Re: Armenian, Sumerian, Burushaski, and Turkic languages



On Jun 14, 7:41 pm, Nathan Sanders <nsand...@xxxxxxxxxxxx> wrote:

Repeating this lie only demonstrates that you have done no actual
research and are only concerned with self-promotion of your personal
fantasies.

Stop calling me a liar! What about the publications
of the Institute for the Study of Man, Washington DC,
especially the Proceedings of the Annual UCLA Indo-
European Conference? I rely on these and further
publications, for example the festschrift Indo-European,
Nostratic, and Beyond. All the PIE reconstructions
I find take the given word lengths for granted, as units,
aqua is explained as *akwa, not as a compound.
I propose the figurative compound AC CA. If you know
of such compounds in PIE reconstructions, tell me
about them. If not, take back your invectives.

* _Data excerpts_:
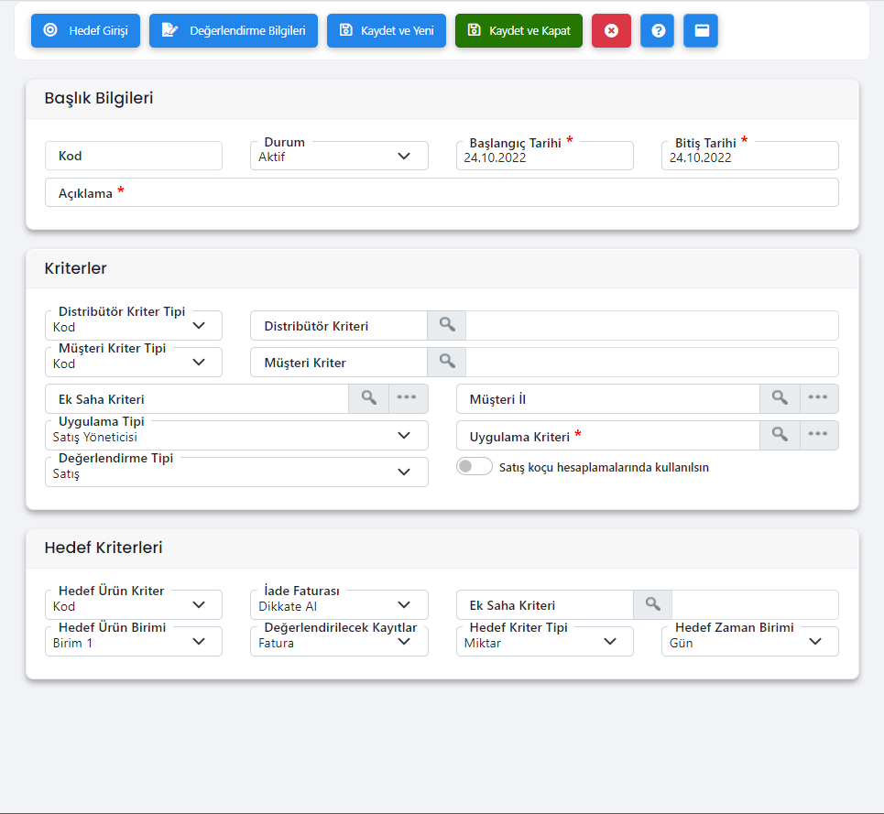Click search icon for Distribütör Kriteri
Image resolution: width=884 pixels, height=814 pixels.
pos(446,325)
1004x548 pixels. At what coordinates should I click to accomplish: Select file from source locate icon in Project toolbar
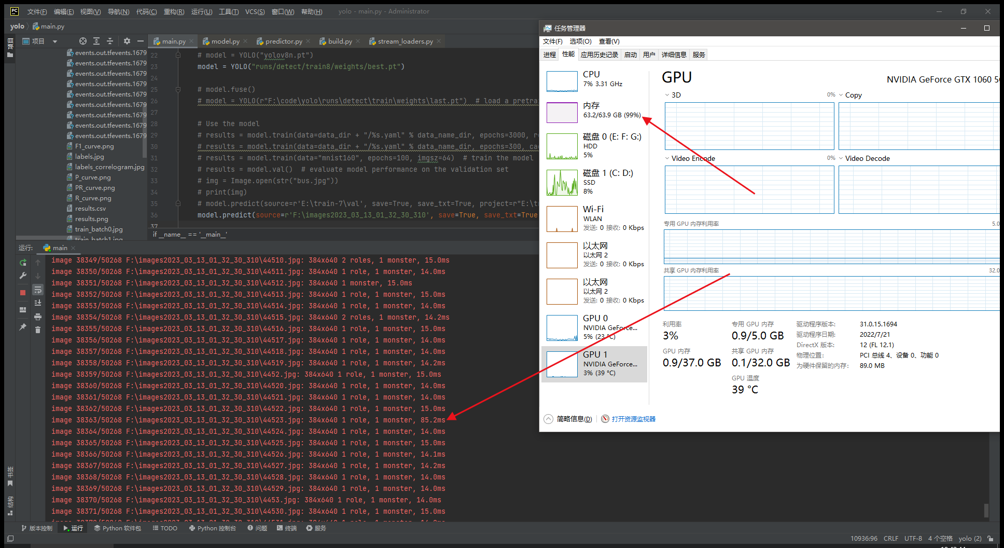(x=83, y=40)

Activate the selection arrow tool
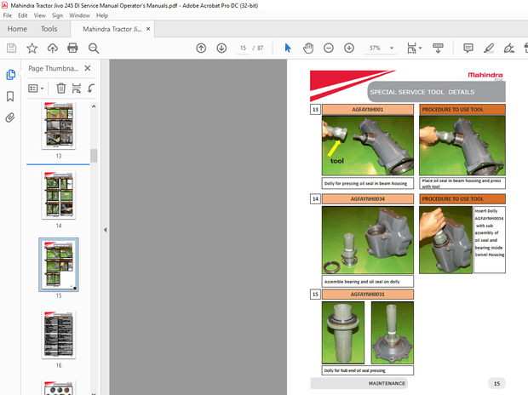pos(288,49)
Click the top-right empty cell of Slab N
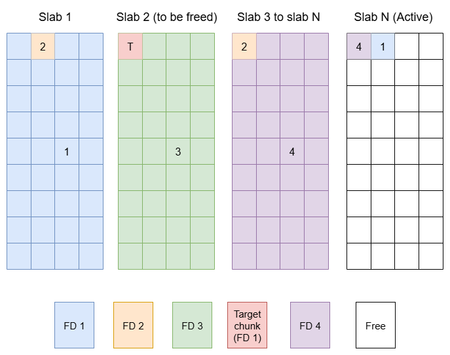The width and height of the screenshot is (450, 355). click(431, 47)
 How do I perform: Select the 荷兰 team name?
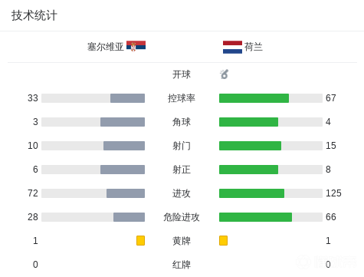coord(254,47)

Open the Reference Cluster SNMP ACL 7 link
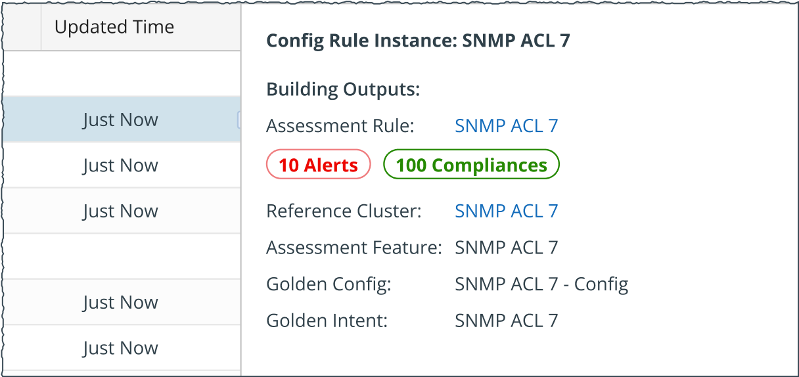(506, 211)
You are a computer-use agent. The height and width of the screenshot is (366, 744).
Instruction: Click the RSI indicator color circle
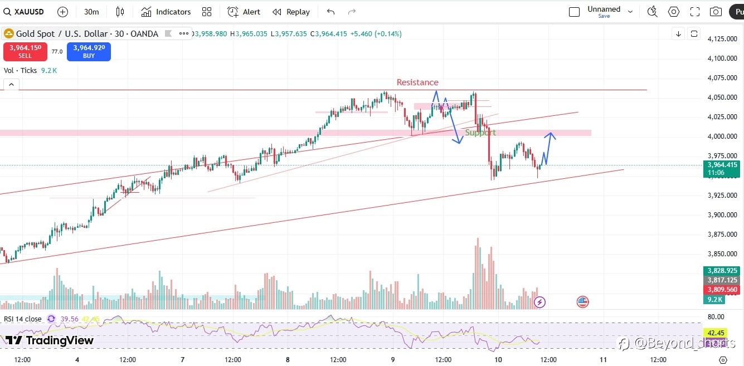pos(51,319)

* _Written request_: From the newsgroup post on Armenian, Sumerian, Burushaski, and Turkic languages above, reproduce word for word the passage that opens with "Repeating this lie" and closes with "as a compound.".

* _Correct response_:
Repeating this lie only demonstrates that you have done no actual
research and are only concerned with self-promotion of your personal
fantasies.

Stop calling me a liar! What about the publications
of the Institute for the Study of Man, Washington DC,
especially the Proceedings of the Annual UCLA Indo-
European Conference? I rely on these and further
publications, for example the festschrift Indo-European,
Nostratic, and Beyond. All the PIE reconstructions
I find take the given word lengths for granted, as units,
aqua is explained as *akwa, not as a compound.